Click here to see seven additional screencaps.

Sound is a DTS-HD Master Audio 5.1 soundtrack, which, unlike the picture, is essentially flawless. There are quite a few eccentric music cues throughout the picture, starting with the jitterbug dance sequence that opens the film and continuing through right up to the nightmarish ending, and this track captures each one with authenticity, jumping from the optimism of a bright '50s pop song to the haunting electricity of Rebekah Del Rio's performance at Silencio. Dialogue sounds great, and Badalamenti's score is haunting. English captions for the deaf and hard of hearing are also included.

The Extras
Most of the foreign releases by Studio Canal feature common supplements among one another. Those extras are exclusive to Studio Canal itself, and as such, Criterion has created almost entirely new extras for their release, in the form of lengthy interviews with cast and crew. Completists will need to own one of the non-US editions (the UK edition seems to be the best bet), but the material exclusive to Criterion is excellent all by itself.

First up, David Lynch and Naomi Watts (26:44) chat about Los Angeles, the casting process, working together, and their impressions of one another. Watts is particularly grateful to Lynch, and seems charmingly nervous about talking so effusively about someone who is in the room with her. Lynch also comments on the long wait as the pilot was reborn as a movie, and the importance of sound in movies and television, and Watts talks about the awkwardness of shooting a sexual scene near the end of the movie. This is followed by another cast-focused piece in which Laura Harring, Johanna Ray, Justin Theroux, and Naomi Watts (35:38) talk more specifically about the casting and what it was like working with Lynch.

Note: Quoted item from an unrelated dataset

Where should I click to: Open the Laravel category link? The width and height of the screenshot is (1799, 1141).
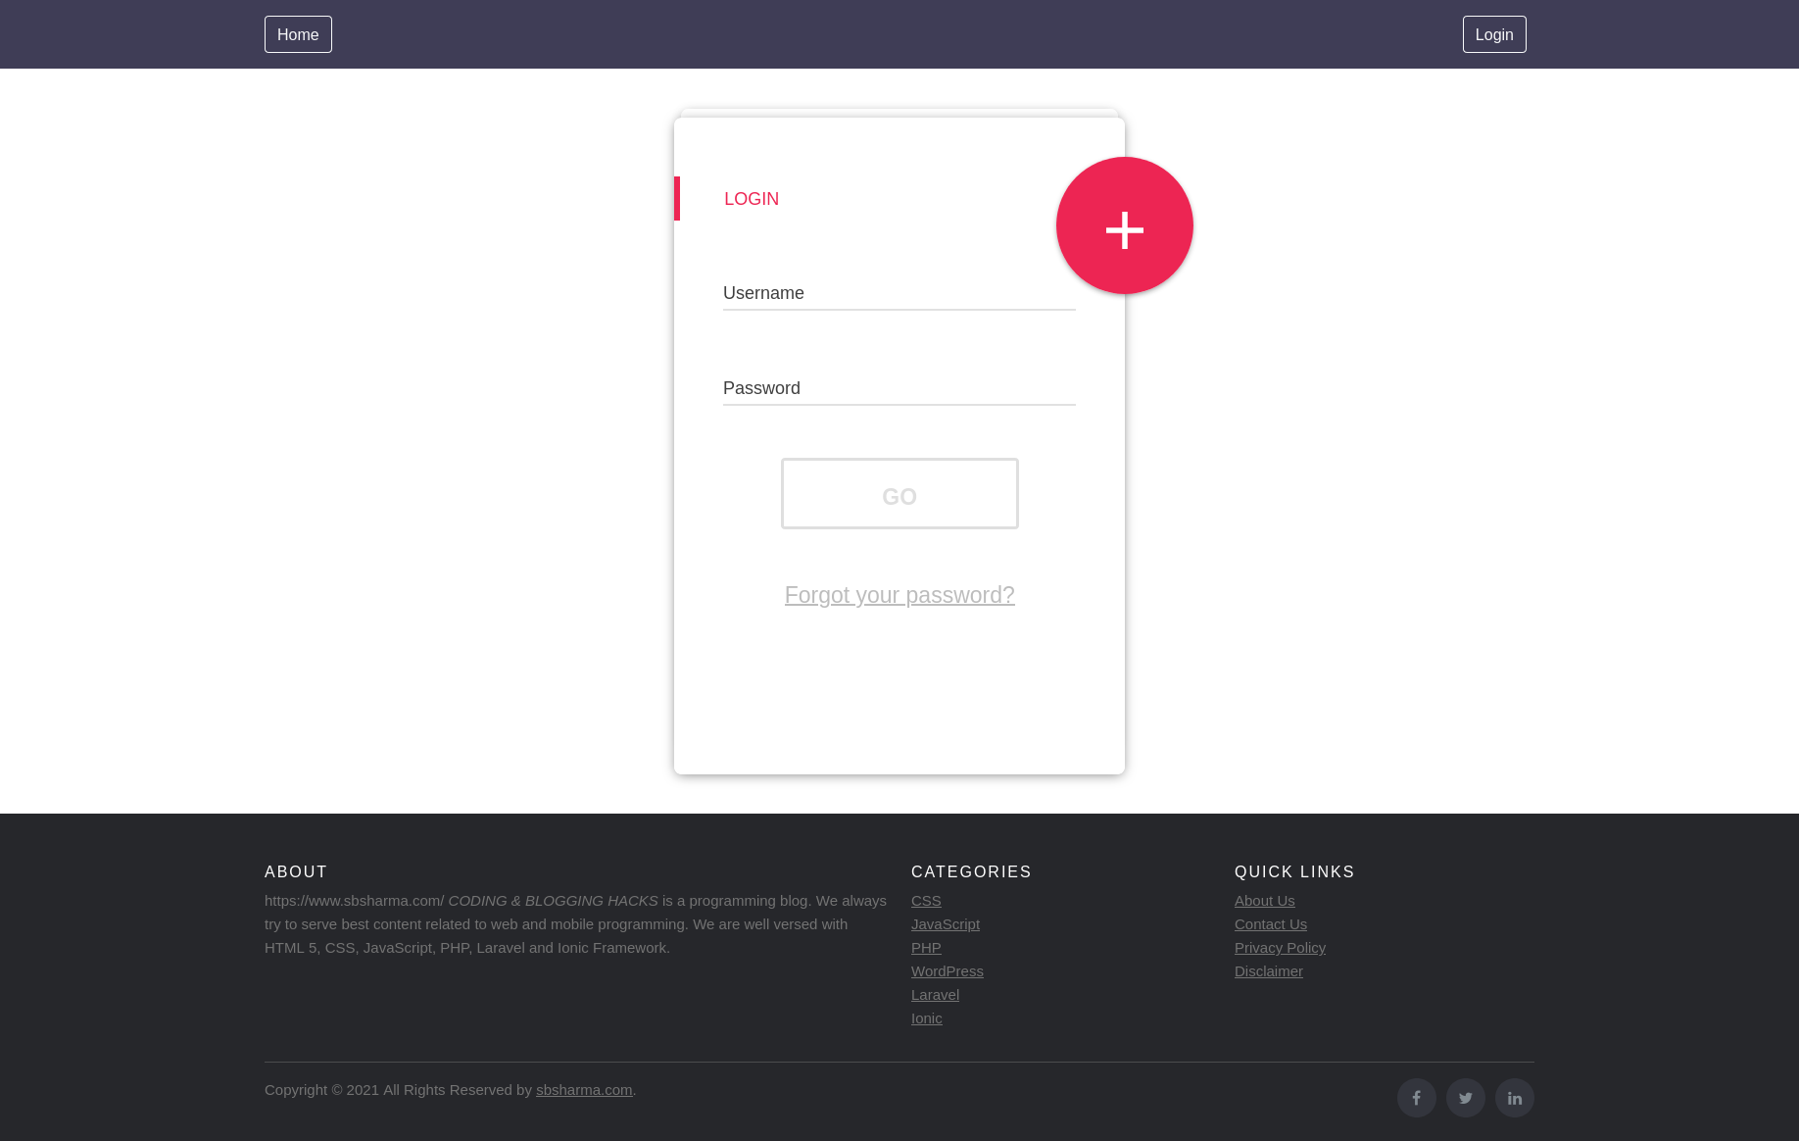[934, 994]
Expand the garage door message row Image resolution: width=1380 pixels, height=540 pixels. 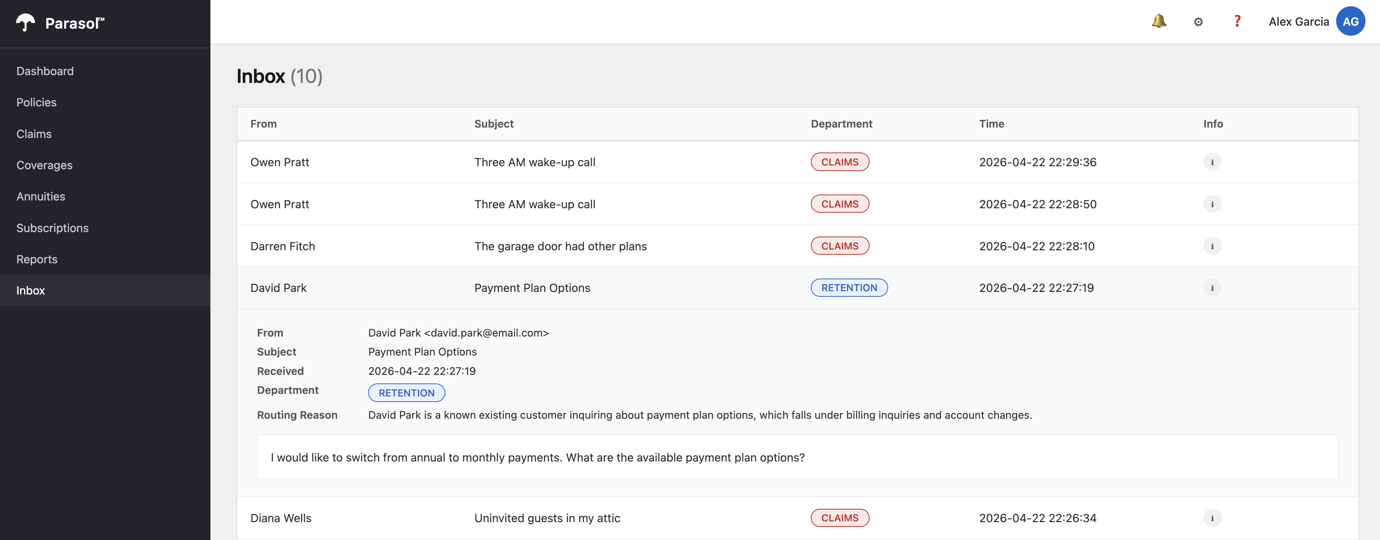[560, 246]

All of them reference his unique style of direction, which involves more metaphor than detail, the wild experience of seeing the film for the first time, and then during its premiere at Cannes, and other anecdotes from the set (specifically about the scene between Theroux and Monty Montgomery). Johanna Ray also talks about her impressions of each actor as they first entered the picture, and her working relationship with Lynch.

Another two new interview pieces fill out the production from behind the camera (well, mostly). Angelo Badalamenti (19:29) reflects fondly on his journey to becoming a musician, and how he was first introduced to Lynch, as well as recounting the way he ended up with a smal part in the film as one of the Castigliane brothers. This is interspersed with some footage of him playing the Mulholland Dr. score on a synthesizer, and honestly I wish the interview and performance pieces of the interview were separated so his performance could be seen uninterrupted. The new material wraps up with Peter Deming and Jack Fisk (22:09), who also talk about the unique collaborative process they share with Lynch and how he reacts to the environment and lives in the moment.

The disc's extras package wraps up with a couple of archival extras. Deleted Scene: Int. Hollywood Police Station - Day (2:16) is a single additional scene with the police officers played by Robert Forster (rumored to have a role in Lynch's new "Twin Peaks" episodes for Showtime) and Brent Briscoe. Not particularly enlightening, but interesting all the same. Finally, On-Set Footage (24:44) gives the viewer a chance to see Lynch working for themselves, as he films a scene in Winkie's and then the party scene at Adam Kesher's house near the end of the film. In addition to a real fly-on-the-wall opportunity to see Lynch directing, there is also a tiny bit of additional material being filmed that isn't in the final cut of the film.

An original theatrical trailer for Mulholland Dr. is also included.

Conclusion
There's no question that Criterion has produced an excellent package for Mulholland Dr., especially given Lynch's meticulousness when it comes to home video releases where he himself participates in the approval of the transfer and the extras provided. The film itself is also excellent, one of Lynch's best. At the same time, the quibbles with the compression of the transfer (and the existence of an entirely different slate of extras elsewhere in the world) are just enough to bump the disc down to a highly recommended rating.